The U.S. team seemed then, as now, to believe that the U.S. in the end could argue the case successfully with the Israelis that Israel's long-term interests lay in satisfying the basic requirement of the Palestinians to get the Israeli army and the Israeli system off their backs. In fact, by voting support for Arafat, two and a quarter million Palestinians in effect said, "Yes, we will recognize the state of Israel within certified boundaries providing we can have 22 percent of the original Mandate of Palestine, meaning the West Bank and Gaza, as we used to have before 1967, or as close as possible to that ideal." It seemed an incredibly good deal for Israel, but not to the Likud of Yitzhak Shamir, Binyamin Netanyahu and the other proponents of a Greater Israel.

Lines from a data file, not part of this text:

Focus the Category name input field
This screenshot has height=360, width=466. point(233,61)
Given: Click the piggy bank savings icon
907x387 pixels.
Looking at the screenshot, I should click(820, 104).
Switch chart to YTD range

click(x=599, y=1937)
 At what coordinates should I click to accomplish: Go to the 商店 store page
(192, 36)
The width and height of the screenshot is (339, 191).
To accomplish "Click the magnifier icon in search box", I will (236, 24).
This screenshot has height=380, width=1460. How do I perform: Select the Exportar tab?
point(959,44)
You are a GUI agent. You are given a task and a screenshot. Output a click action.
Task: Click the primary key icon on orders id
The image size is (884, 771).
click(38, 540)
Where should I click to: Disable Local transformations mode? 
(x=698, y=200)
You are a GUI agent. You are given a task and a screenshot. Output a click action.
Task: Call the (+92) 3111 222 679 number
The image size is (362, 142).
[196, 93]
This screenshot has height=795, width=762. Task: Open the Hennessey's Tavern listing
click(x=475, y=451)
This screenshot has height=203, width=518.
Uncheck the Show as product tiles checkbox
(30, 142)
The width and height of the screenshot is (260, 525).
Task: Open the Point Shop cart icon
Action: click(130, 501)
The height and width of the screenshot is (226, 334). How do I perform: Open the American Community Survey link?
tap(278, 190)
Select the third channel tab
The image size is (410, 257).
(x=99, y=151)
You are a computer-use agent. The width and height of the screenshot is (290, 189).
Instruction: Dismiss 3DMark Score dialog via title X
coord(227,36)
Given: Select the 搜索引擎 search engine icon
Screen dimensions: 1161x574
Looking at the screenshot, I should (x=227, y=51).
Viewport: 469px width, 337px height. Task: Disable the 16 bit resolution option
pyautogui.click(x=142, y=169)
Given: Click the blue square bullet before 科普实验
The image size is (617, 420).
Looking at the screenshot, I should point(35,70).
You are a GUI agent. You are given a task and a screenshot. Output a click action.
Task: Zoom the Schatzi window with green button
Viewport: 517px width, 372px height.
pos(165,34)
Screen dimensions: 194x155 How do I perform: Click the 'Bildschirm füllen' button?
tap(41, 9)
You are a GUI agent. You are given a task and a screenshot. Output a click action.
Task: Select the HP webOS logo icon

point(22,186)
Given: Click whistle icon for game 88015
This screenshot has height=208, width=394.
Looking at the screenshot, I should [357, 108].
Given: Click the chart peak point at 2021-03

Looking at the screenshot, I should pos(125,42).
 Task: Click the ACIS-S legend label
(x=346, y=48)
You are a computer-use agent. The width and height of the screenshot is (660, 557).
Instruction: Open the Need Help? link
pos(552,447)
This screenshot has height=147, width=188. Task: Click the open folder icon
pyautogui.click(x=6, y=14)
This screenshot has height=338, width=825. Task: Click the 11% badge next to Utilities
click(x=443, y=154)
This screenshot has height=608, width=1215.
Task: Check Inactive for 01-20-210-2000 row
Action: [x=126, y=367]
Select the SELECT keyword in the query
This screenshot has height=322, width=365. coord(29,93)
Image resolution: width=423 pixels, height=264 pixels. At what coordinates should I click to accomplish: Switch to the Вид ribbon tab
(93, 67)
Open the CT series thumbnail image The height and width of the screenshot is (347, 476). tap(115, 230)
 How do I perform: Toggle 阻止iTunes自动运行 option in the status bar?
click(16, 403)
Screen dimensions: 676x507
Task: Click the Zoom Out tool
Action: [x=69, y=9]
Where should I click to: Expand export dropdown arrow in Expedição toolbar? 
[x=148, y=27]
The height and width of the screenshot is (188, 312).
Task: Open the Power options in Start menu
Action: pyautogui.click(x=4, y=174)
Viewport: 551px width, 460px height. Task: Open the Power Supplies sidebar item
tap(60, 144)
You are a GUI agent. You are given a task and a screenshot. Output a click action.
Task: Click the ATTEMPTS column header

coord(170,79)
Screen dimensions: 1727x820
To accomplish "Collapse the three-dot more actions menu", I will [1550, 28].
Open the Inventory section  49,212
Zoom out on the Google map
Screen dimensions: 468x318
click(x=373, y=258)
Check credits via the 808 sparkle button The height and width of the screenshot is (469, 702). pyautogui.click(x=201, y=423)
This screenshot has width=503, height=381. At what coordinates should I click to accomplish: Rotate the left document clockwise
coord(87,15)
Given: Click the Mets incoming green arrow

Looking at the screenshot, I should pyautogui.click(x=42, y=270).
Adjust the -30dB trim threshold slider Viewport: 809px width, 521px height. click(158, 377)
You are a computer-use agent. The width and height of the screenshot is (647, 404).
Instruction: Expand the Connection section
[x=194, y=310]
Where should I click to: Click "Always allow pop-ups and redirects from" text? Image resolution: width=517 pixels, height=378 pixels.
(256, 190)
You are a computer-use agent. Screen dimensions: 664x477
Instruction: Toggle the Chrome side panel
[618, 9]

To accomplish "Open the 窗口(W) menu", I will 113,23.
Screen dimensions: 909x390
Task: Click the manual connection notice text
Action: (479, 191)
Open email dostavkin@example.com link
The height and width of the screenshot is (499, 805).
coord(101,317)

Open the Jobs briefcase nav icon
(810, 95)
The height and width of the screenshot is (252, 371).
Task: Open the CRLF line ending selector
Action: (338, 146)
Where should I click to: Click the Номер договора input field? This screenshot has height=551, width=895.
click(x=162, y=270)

There was, of course, the assassination of Yitzhak Rabin, that made possible the coming to power of Netanyahu. But even if Rabin had stayed on, the government of Israel would have had to be pushed and pushed hard to give up enough of the West Bank in one contiguous piece to make a Palestinian state possible.

Not a Dream Team

Bill Clinton's original American peace team of Dennis Ross and Aaron David Miller in the State Department and Martin Indyk at the White House, all of them Israelists and with no Arabist input at all, was hardly a dream team. It failed to anticipate the need for recognition of the PLO. It failed to require Israel to keep to the hard and fast time schedules laid down in the Oslo accords. The original agreement is only four and a half years old, but it already is at least two years behind schedules that were laboriously negotiated and agreed to as firm at Oslo. That permissiveness on the part of the Ross-Warren Christopher team led directly, after the Rabin assassination, to a stall over Hebron. Then came the bombings, and then came Netanyahu.

Are America and Israel really served best by an all-Jewish American peace team that is virtually without even token Muslim or Christian representation? Many in Washington are openly doubting it and the subject is being debated at press conferences.

Albright apparently had a chance to add a bright Muslim-American to the team, or an Arab American. It was never seriously considered.

Would that have made a difference? It at least might have made the peace team a little more circumspect in rushing to support the Israeli position that Israel and Israel alone could determine the extent of withdrawal, when at least one article of the Oslo II agreement specifically states that such withdrawals to "specified military locations" could be interpreted to mean cantonments, not vast stretches of the West Bank.

What Netanyahu seems to be considering is not a "re-deployment." It is a plain old land grab.

The same article (10-a) in Oslo II also states that such redeployment to specified military locations will be negotiated. Yet the U.S. team rushed to confirm the Israeli view that behind the agreement, in discussions, it was made clear that Israel and only Israel would determine the areas of redeployment. It was, and is, a basic mistake from which an amending series of delays and diversions have sprung.

Two Questions

One gets the sense that everything done by the American team is first vetted with two questions:

  1. Will it sell to whatever current Israeli government is in power?

  2. Will it harm the president's (or the vice-president's) domestic politicl ambitions?

The end game that Netanyahu wants to get to as rapidly as possible, with the encouragement of the Americans, is likely to be just as mushy in its definitions. There will be endless arguments or, as President Arafat said before getting on the plane from Cairo in late January, "God knows what new pretext he [Netanyahu] will give the president this time."

Clearly, the Oslo process is suffering the death of a thousand cuts. And America's real long-term interests in the Middle East are suffering even more. So are the interests of the Palestinians and Israelis, gripped in the clutches of an escalating struggle with no turning point in sight. Our hands-off peace team and wounded president are far more than a little responsible for this historic tragedy.


Eugene Bird, a retired career foreign service officer, is president of the Council for the National Interest and diplomatic correspondent for the Washington Report.